DESCRIPTION OF THE TASK> Render everything from the line containing "You are a GUI" down through the end of the rows as a numbered list, leaving out blank lines. Omit the pictures from your answer.

.....

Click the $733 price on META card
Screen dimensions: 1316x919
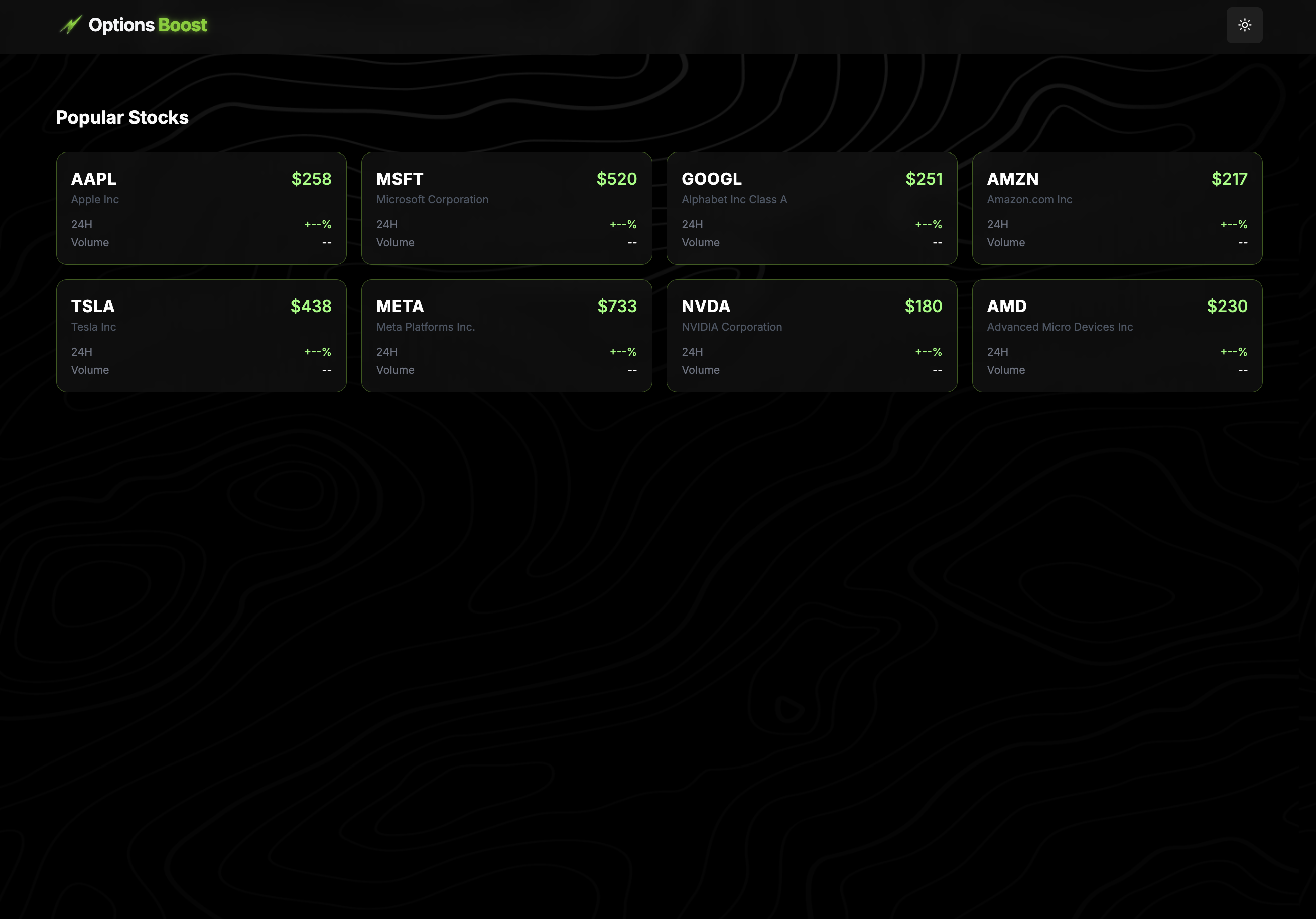click(617, 307)
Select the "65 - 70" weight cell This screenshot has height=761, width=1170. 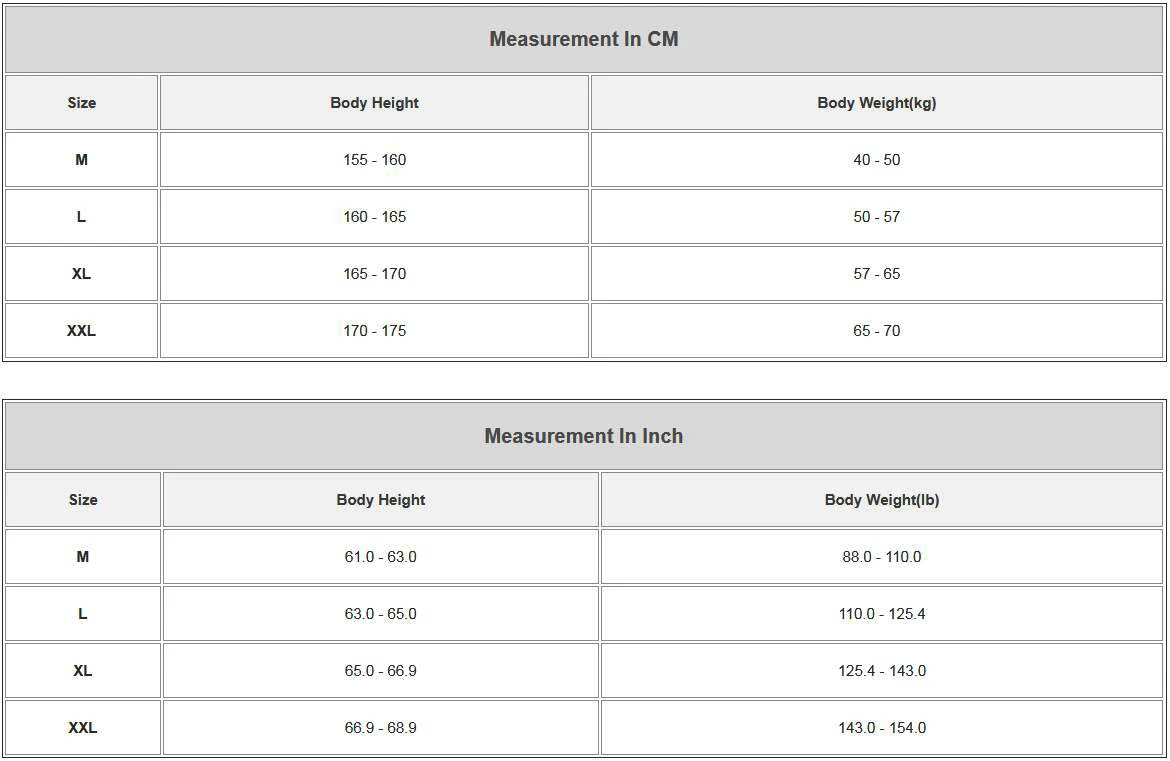coord(877,331)
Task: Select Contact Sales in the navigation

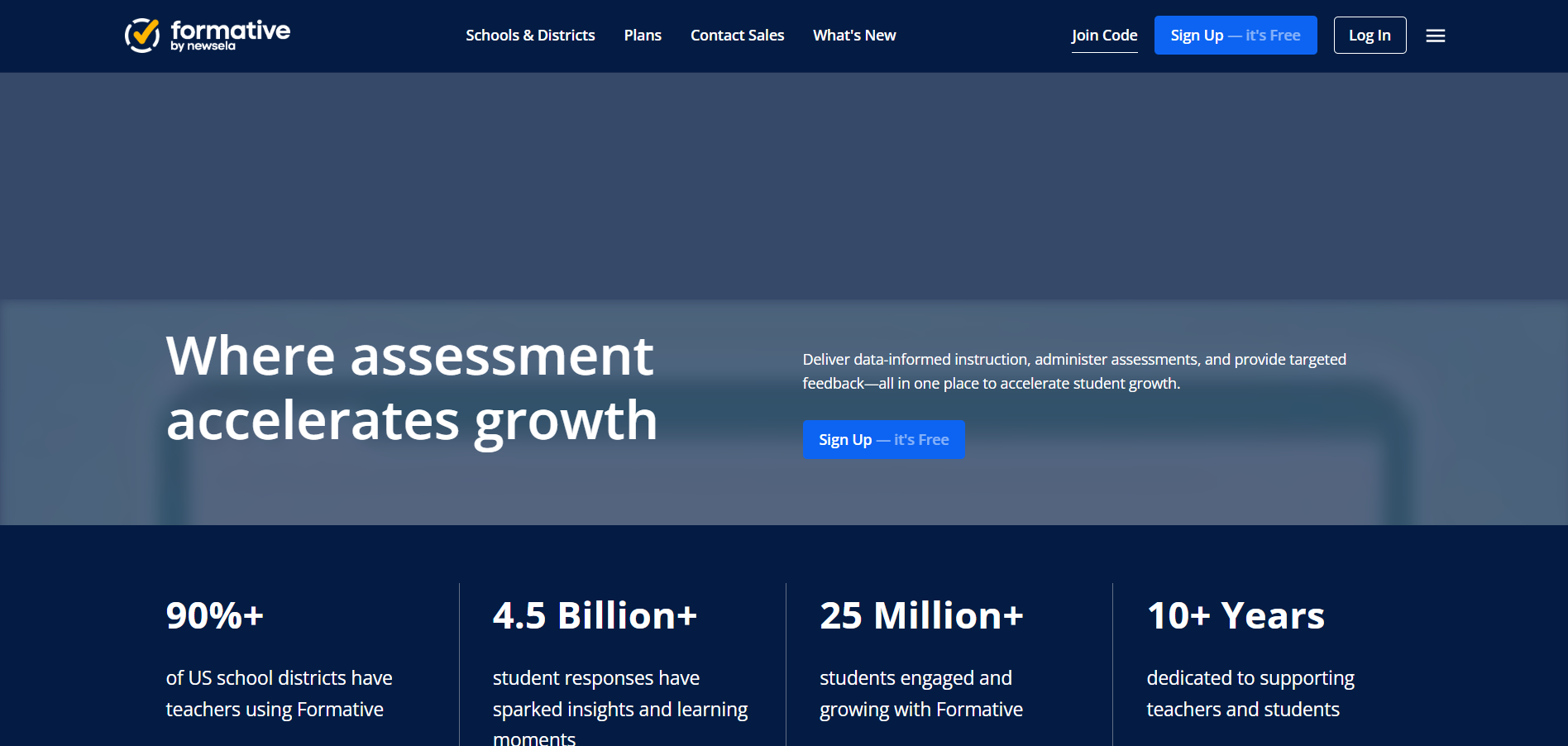Action: (737, 36)
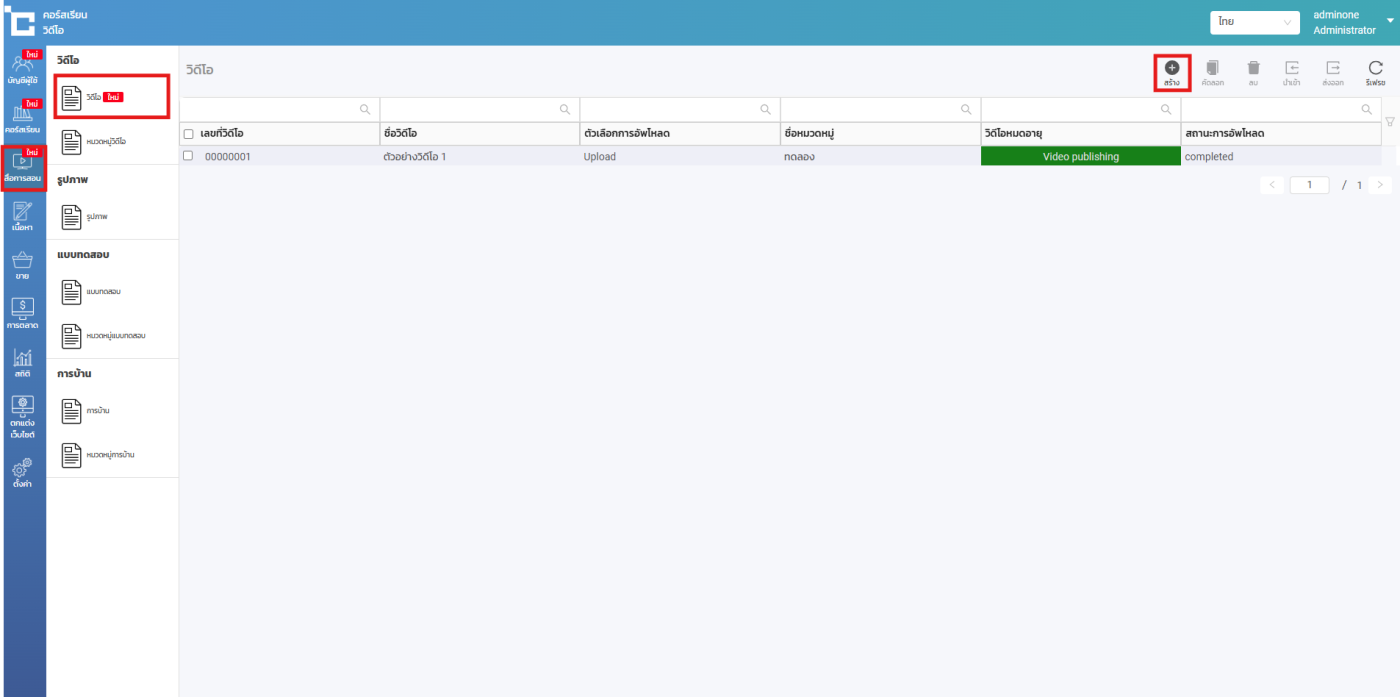Expand the adminone Administrator account menu
1400x697 pixels.
[1389, 22]
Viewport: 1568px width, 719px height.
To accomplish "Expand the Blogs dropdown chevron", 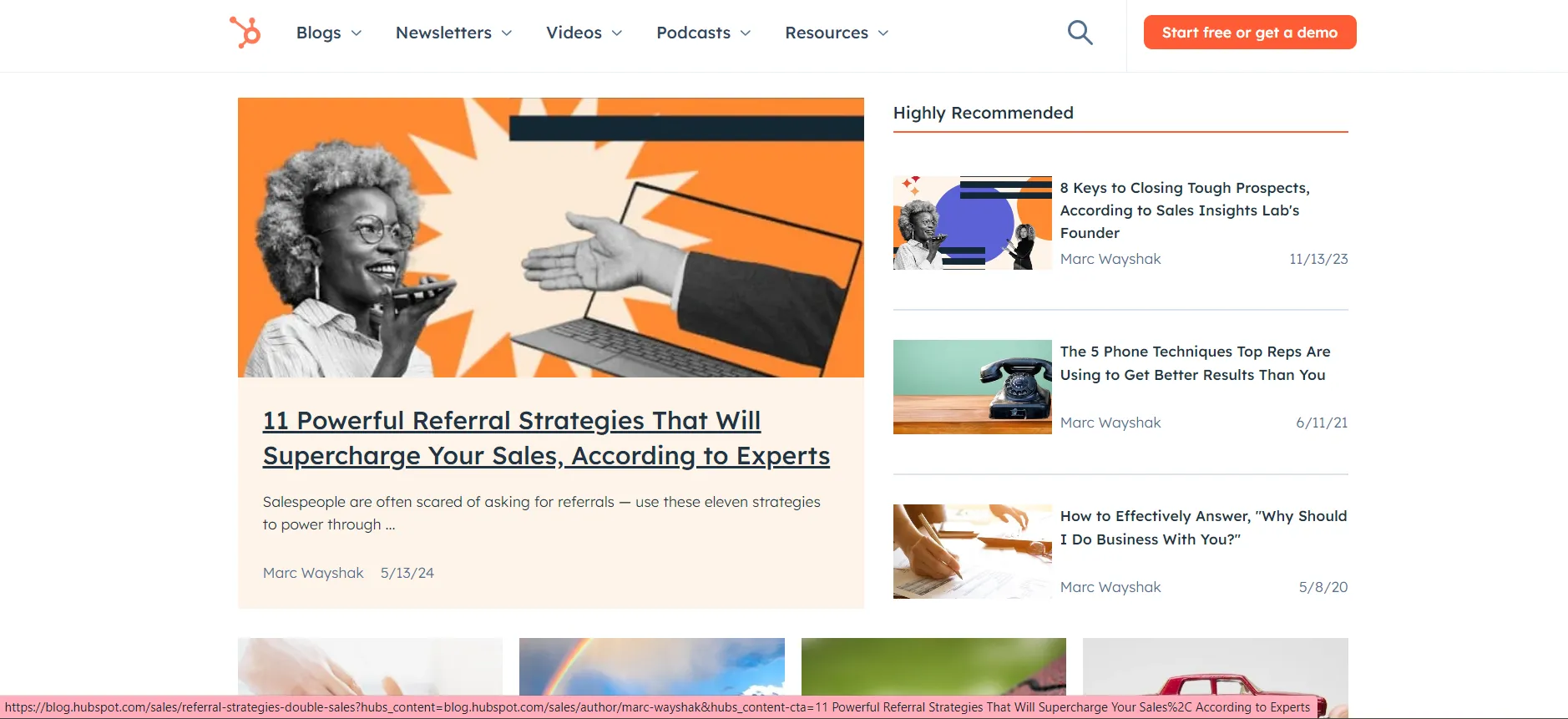I will pos(357,33).
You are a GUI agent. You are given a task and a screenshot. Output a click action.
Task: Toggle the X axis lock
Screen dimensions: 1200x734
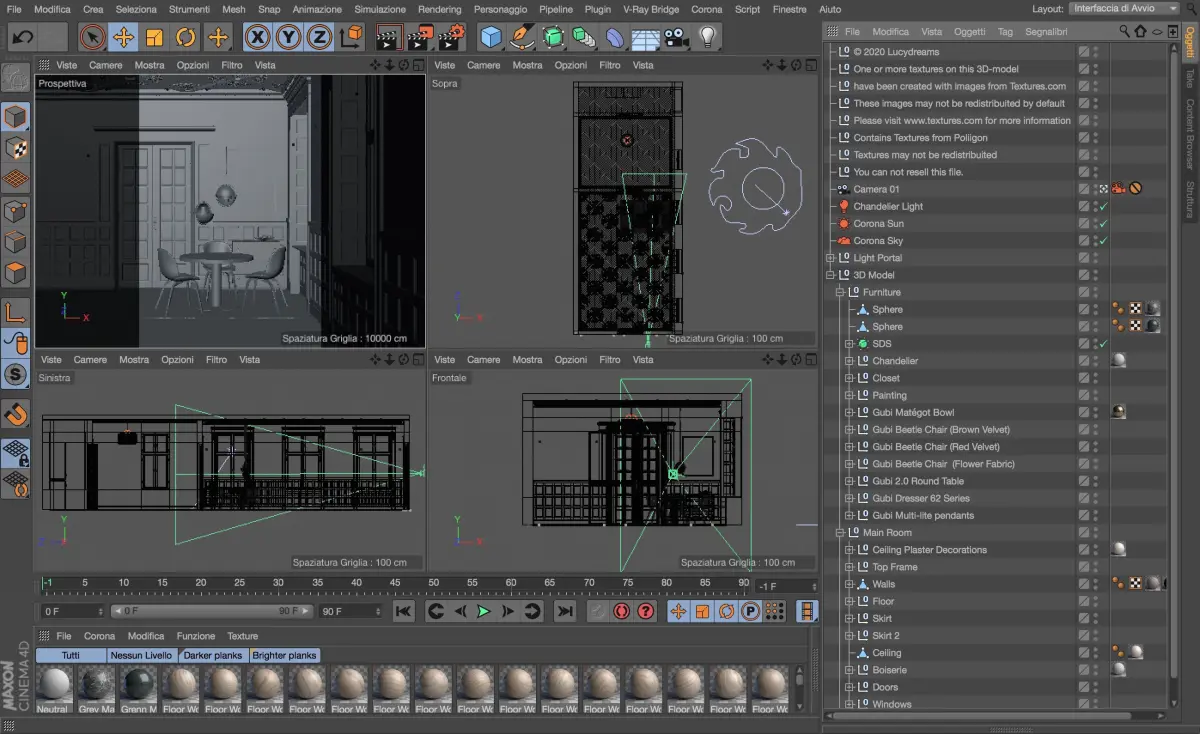258,38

.....

EXPECTED ANSWER>
1. You are a GUI agent. You are given a task and a screenshot. Output a click action.
2. Task: Toggle the X axis lock
3. Screen dimensions: 1200x734
4. 258,38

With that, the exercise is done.